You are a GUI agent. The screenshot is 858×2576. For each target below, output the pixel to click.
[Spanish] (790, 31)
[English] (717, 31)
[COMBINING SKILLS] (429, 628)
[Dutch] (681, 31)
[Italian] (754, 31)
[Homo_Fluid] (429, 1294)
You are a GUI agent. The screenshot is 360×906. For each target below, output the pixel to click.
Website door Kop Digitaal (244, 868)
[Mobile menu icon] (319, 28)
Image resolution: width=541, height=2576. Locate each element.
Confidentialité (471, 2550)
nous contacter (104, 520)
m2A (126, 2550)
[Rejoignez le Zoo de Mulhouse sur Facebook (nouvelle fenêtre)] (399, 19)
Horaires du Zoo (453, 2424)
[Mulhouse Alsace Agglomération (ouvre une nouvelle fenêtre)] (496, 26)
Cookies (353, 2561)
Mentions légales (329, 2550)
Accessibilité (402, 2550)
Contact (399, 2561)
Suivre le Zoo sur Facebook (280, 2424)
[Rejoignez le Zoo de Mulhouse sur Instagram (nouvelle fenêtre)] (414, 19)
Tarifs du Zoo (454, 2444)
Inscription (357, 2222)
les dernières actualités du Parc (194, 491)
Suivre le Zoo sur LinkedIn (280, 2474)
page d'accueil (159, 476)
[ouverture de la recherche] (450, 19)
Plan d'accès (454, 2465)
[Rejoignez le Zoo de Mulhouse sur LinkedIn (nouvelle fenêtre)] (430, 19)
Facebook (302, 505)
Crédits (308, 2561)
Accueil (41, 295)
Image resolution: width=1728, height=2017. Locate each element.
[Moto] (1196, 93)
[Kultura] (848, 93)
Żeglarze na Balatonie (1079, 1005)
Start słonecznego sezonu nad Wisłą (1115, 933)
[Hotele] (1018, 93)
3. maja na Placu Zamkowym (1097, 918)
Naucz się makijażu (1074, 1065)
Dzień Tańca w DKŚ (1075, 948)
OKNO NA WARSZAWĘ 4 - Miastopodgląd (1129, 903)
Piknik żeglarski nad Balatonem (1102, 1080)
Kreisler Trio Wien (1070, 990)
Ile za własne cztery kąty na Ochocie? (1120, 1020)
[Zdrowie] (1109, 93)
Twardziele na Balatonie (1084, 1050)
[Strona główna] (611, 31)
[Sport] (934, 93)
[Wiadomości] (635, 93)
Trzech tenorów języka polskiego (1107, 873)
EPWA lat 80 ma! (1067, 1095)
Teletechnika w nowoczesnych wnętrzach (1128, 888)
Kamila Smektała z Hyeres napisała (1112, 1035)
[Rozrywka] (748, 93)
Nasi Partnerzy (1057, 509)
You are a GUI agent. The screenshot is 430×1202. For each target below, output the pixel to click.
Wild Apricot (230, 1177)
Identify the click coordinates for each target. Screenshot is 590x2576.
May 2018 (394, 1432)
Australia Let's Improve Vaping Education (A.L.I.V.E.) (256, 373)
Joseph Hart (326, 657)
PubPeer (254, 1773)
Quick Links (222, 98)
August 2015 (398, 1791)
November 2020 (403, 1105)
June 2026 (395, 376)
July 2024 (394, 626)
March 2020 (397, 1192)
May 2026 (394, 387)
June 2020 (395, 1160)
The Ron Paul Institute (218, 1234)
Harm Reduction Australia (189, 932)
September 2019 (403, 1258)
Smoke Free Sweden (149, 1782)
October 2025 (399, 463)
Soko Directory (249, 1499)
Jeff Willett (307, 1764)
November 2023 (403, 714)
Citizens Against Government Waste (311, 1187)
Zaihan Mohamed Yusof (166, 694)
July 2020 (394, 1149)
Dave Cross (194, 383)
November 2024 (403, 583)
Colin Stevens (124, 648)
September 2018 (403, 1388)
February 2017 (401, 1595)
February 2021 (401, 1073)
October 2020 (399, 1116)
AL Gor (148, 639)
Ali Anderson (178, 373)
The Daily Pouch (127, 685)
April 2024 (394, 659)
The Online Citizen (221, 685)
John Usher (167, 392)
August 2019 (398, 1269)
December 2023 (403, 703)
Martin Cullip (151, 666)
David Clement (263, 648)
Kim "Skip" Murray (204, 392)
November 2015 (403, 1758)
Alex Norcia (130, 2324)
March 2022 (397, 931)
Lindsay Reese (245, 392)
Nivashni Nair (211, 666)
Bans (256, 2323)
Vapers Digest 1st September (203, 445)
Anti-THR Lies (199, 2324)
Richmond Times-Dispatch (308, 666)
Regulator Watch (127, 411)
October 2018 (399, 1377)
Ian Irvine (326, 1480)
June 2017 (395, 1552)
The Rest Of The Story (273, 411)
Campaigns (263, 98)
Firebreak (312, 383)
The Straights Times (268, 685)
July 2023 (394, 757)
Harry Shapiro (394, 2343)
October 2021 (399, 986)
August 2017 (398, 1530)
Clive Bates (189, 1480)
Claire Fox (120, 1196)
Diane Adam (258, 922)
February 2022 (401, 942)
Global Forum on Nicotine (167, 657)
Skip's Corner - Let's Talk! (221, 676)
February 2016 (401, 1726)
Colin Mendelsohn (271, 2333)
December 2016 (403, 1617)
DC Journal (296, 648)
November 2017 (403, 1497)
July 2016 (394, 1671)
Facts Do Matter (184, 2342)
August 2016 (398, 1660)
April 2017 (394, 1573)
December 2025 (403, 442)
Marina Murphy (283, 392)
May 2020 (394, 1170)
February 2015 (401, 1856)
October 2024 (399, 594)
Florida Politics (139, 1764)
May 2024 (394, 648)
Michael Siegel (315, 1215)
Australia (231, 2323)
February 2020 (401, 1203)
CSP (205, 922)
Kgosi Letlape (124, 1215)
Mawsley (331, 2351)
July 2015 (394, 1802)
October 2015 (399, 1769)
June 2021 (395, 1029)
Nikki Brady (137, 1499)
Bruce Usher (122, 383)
□ □ □ □ □ □ □
= Work task =
Say how many lines in the preceding material include the word "June", with no other words in the reply.

= Completed exercise =
4